So do we always need to specify the queue name? Wont it assign the queue explicitly based on the

submitACL username/groups.

avatar
Super Collaborator

The rules are always executed. If you have a specified rule then that rule will check the value of "mapred.job.queue.name" you pass in.

Otherwise you will check the other rules in the list like the user or group based rules. The ACL check is perfromed after a rule provides a queue name.

 

If we look at the user rule for user "test_user" example: <rule name="user" create="false" />

This rule builds the queue name and returns the queue: "root.test_user" as the queue to put the application. It will only do that if the queue already exists in the FairScheduler config. If the queue exists it will check if "test_user" is allowed to submit an application in this queue by checking the ACL's of the "root.test_user" queue and the "root" queue (i.e. the parent). The ACL's that are checked are both the submit and admin ACL's

 

So the generic steps are for each rule:

- build the queue name (rule dependent)

- check if exist if create is false, stop if this check fails (return no queue name)

- check the submit ACL and then the admin ACL for the queue

- if ACL check fails check the parent queues all the way to root for access: submit and admin ACL on each level: if no access return no queue name

- return queue name

 

These steps are repeated for each rule in the order the rules are configured until a queue is found or no more rules are available.

 

Does that explain it?

Wilfred

avatar
Explorer

Thanks Wilfred, yes it explains. So what I understood is that aclSubmit apps would just check if a user is allowed to run in the queue determined by the queue placement policy. And queue placement policy based on rules.

Please help with below points -
1. Fair scheduler - Say I create queues xyz and default in the config file. Want to have "user1"'s jobs to under xyz queue, does he always need to specify the queue name in the command line to get it placed under xyz? Or is there any way in the config file or create a custom rule where I can specify that whenever user1 runs any jobs (without specifying queue name), they should be placed under xyz queue.
2. How would I do the same above thing but in capacity scheduler?

avatar
Super Collaborator

That is correct. For the two questions. Answers:

1) yes you will need to supply the setting every time. There is not something like: "if user == X the queue = Y", you can write your own rule for it if you wanted one. The rules can be added.

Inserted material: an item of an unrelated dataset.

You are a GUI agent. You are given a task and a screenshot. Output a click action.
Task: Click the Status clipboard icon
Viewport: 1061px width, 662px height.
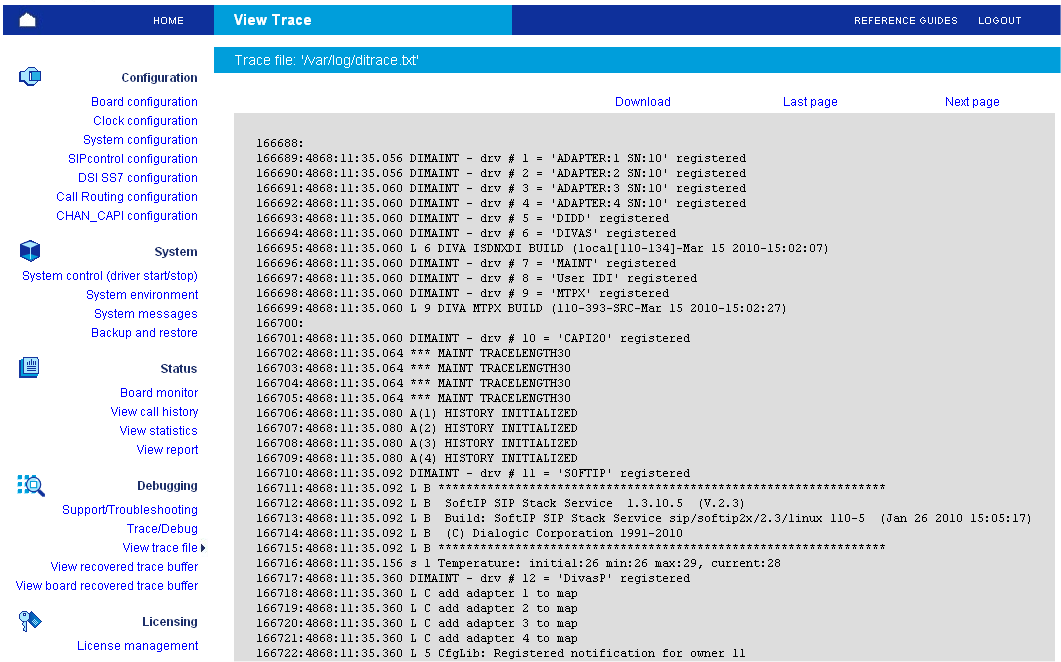point(29,367)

2) The capacisty scheduler has a completly different config and does not have placement rules or something like that, see CapacityScheduler config documentation. They just have ACLs nothing else. So you would need to use the same setting every single time.

 

Wilfred

avatar
Explorer

Thanks much Wilfred.

In response to (1) reply -
yes you will need to supply the setting every time. There is not something like: "if user == X the queue = Y", you can write your own rule for it if you wanted one. The rules can be added.
-- I am just wondering how rules can be written to assign users to the queues in the rules, i don't any see users and queue specification section in rules. I mean to ask how is it possible to add rules to assign users to queues the want my requirement is i.e. if user == X the queue = Y"